The likely scenario, between now and the second quarter of 1994, is thus further
stagnation. Reinforced by the necessary but severe shake-out from UNTAC induced economic
distortions. The unknown factor remains the private sector and the extent of foreign
investment-still largely in land and services, and mainly Chinese in origin.
The results can already be seen and inferred from the breakdown of UNTAC expenditures
which were largely for rents, local services, especially telecommunications and freight
cartage, as well as the purchase of imported consumption goods. Thus all those sectors
that grew up dependent on UNTAC custom will find the new commercial environment a
tougher place.
For many, overall business has already declined between a quarter and one-third.
Inventory controls have become tighter, salary expectations have had a rude awakening,
the previous free-wheeling attitude: "let's go for all the cash outside",
has given way to a hard look at the long haul ahead. Investment interest remains
but, for the moment it is of a "wait and see" variety, there is little
commitment of funds, except in land. The economy is just ticking over until confidence
is re-inspired. Unfortunately, this all means that the government's revenue expectations-despite
new measures-will become that much harder to realize; compounding the problems that
existed pre-UNTAC.
Ironically, the 90 odd per cent of Khmers who benefited the least from the UNTAC
presence will suffer the least. But, once aid starts to flow, they should be able
to look forward to a development that is better balanced and more directed to the
basic needs that have been neglected for so long. In the meantime, the urban population
will bear the brunt of this re-structuring.
Overall, one can say that without UNTAC Cambodia would be a sorry place. The impulse
they have given to change in the right direction is undeniable.
In the economic sphere they brought in a new sense of public control. They set a
precedent for a need for probity and for checks and balances. They clearly identified
the key economic problems although they were unable to push them through. Finally,
they altered the psychology of expectations. A Khmer proverb says "we are like
a frog in a well; what you see when you look up is the limit of our world".
The Khmer frog now has a wide-screen vision; not a bad legacy!
Judged purely on the economic scene UNTAC found on arrival and the one its leaving
behind; judged according to the material change in the well-being of the vast majority
of Cambodians; judged by their involvement of Cambodians in planning; judged from
their ability to get their analytical insights implemented; judged by their usage,
from the beginning, of NGO local expertise; judged by their success in bringing about
renovating overhead capital, the conclusion to be drawn is largely negative.

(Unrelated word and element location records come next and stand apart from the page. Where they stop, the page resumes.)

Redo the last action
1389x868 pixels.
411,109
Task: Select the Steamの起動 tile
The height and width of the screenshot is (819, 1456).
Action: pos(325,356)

UNTAC's economic achievements fell far short of Cambodian expectations and what was
indicated in their widespread mandate. Donor tardiness and their excessive lip service
to political considerations provides a reasonable excuse. As does the complexity
of UN bureaucracy. The latter, from the viewpoint of UNTAC, is perhaps the crux in
any assessment. What the whole Cambodian episode demonstrates is that, as organized
at present, the United Nations system is not really geared to take on the economic
consequences of a peace-keeping operation.
Cambodia was unique in its turn-round possibilities. It could have been a model for
the future. Instead, when the whole Cambodian operation becomes a case study, perhaps
the words Shakespeare gave to Hamlet will provide the most fitting epitaph of UNTAC's
economic mandate:
"More honour'd in the breach than the observance."